TASK BRIEF ->
A word-for-word copy of the line containing "Switch to the" and every following line to the end of the data below is all the answer should hold.

Data records ->
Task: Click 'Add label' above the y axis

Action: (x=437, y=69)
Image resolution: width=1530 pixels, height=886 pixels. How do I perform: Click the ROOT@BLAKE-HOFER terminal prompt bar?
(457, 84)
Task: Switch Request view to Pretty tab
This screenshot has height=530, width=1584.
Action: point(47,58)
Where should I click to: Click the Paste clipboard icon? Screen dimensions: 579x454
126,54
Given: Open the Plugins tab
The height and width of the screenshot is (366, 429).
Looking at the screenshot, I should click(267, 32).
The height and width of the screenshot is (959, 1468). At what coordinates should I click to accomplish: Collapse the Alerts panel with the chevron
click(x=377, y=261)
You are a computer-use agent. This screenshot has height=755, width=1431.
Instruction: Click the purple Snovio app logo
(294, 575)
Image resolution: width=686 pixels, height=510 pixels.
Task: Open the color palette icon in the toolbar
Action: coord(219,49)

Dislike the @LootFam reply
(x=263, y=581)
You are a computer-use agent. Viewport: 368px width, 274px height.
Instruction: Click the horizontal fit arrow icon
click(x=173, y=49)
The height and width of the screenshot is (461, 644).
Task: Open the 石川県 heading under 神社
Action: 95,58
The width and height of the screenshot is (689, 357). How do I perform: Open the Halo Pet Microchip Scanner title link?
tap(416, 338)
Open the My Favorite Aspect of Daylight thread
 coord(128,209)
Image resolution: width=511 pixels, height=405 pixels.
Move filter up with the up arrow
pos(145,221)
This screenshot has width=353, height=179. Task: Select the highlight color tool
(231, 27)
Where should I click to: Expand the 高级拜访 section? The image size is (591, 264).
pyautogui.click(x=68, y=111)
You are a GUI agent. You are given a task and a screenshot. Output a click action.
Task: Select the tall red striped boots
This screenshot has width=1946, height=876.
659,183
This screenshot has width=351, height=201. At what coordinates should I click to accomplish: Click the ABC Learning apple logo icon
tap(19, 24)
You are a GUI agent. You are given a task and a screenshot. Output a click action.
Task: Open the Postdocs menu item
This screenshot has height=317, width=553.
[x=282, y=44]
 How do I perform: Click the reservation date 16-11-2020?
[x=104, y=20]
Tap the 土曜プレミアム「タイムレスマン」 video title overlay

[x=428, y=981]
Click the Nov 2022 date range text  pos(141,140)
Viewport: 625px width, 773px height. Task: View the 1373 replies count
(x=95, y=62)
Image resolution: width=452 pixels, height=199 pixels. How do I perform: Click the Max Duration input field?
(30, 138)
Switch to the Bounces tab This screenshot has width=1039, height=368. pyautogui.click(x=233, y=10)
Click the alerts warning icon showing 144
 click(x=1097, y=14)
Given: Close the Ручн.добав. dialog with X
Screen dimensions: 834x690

ANSWER TO THE PROBLEM ->
Switch to the Bounces tab This screenshot has width=1039, height=368. pyautogui.click(x=233, y=10)
Click the alerts warning icon showing 144
 click(x=1097, y=14)
Given: Close the Ручн.добав. dialog with X
Screen dimensions: 834x690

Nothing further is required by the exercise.